- やること: 引用文の書き手は、Zをあまり好きではないと言っています。その理由を、本文に書かれている内容だけを使って一、二文で説明してください。

- 引用文:
>>>

あやうくヒストリカの横顔アップに乙女心開花しそうだったぜ。
金髪碧眼の王子様だなんて、おいしすぎるご身分ですぜ…。
ヘルメット越しに光る、鋭い瞳にズキュンときました。
あれ?こういうタイプ、好みじゃないのになぁ。
やっぱり、赤い彗星だけありますね(意味不明)

でも、百式はキライですが!!
金ぴか成金ガンダム、と心の中で呼んでいる私。
しかし、新たなMS戦闘シーンは、生唾モノのなめらかさで、
メカアニメ好きにはたまりませんねぇ。
Mk-Ⅱvsリックディアス(カミーユ父搭乗)と、
Mk-Ⅱvsガリバルディ(ライラ搭乗)の2つのシーン。
背中に悪寒が走りました。素敵すぎて!!
すげぇなめらかかつ、入り組んだ動作しています。
スローかけて舐めるように見たい!!
Mk-Ⅱがやっぱり一番格好いい!!。
Zは顔がガンダムぽくないのであんまり好かん。

あと、ヒットした台詞は、父ちゃんとの会話で、
「母さんは鳥籠のようなカプセルのなかで小鳥のように死んでいったんだ!!」
というカミーユに対しまして、後手、父の返答。
父「ヒルダは小鳥なんかじゃない!!!」とか言ってた。

う わ ~ 、 富 野 節 で す か 、 こ れ が ?

ところどころ、おもしろい台詞もあるし、もう一回みたい。
レコアさんのお尻をまさぐるシャアとかな…。
DVDとかでじーっくり鑑賞したいです。

新描き起こしのロザミィは、本当にキレイでした。
目力があって、ドキドキしました。
まさに、獲物を狙う女豹。
これがどう「カミーユお兄ちゃん」になるのか期待。
そんでもって、早くハマーン様が拝みたい。
なめらか動画でキュベレイを見たい。
…ハマーン様が幸せならば、それでイイです、はい。


あと、まぁ、今回の最後は、シャアとアムロが再開して、
「シャア!!」「アムロ!!!」とか、お互い後光が射していた。
…ときめきメモリアル?伝説の木の下で出会った2人って感じ(殴)
カミーユ、さっぱり置いてゆかれている。
あぁ、これじゃぁ、最期、シロッコに持ってかれるよ。
だれも構ってくれないんだもんね…子供は無視されたらたまらないのだよね。

<<<

- 手元のデータ:
>>>

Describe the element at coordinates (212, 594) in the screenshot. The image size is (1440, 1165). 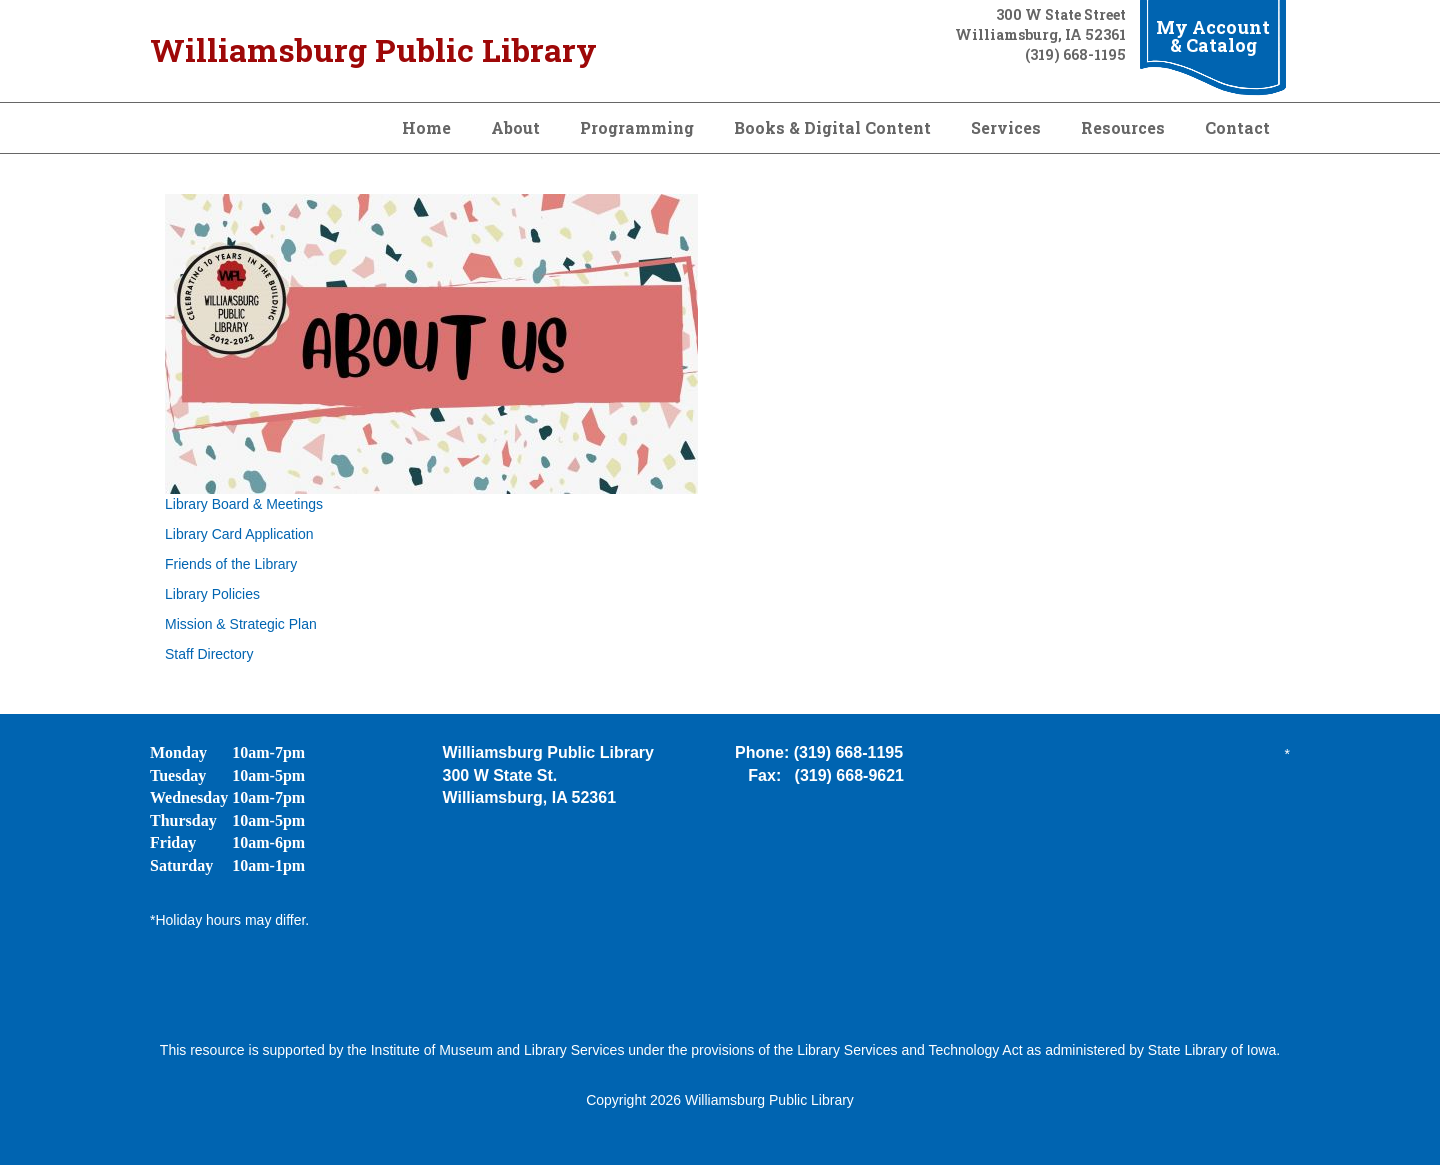
I see `Library Policies` at that location.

<<<

- 回答: 書き手がZをあまり好きではないのは、顔がガンダムっぽくないからです。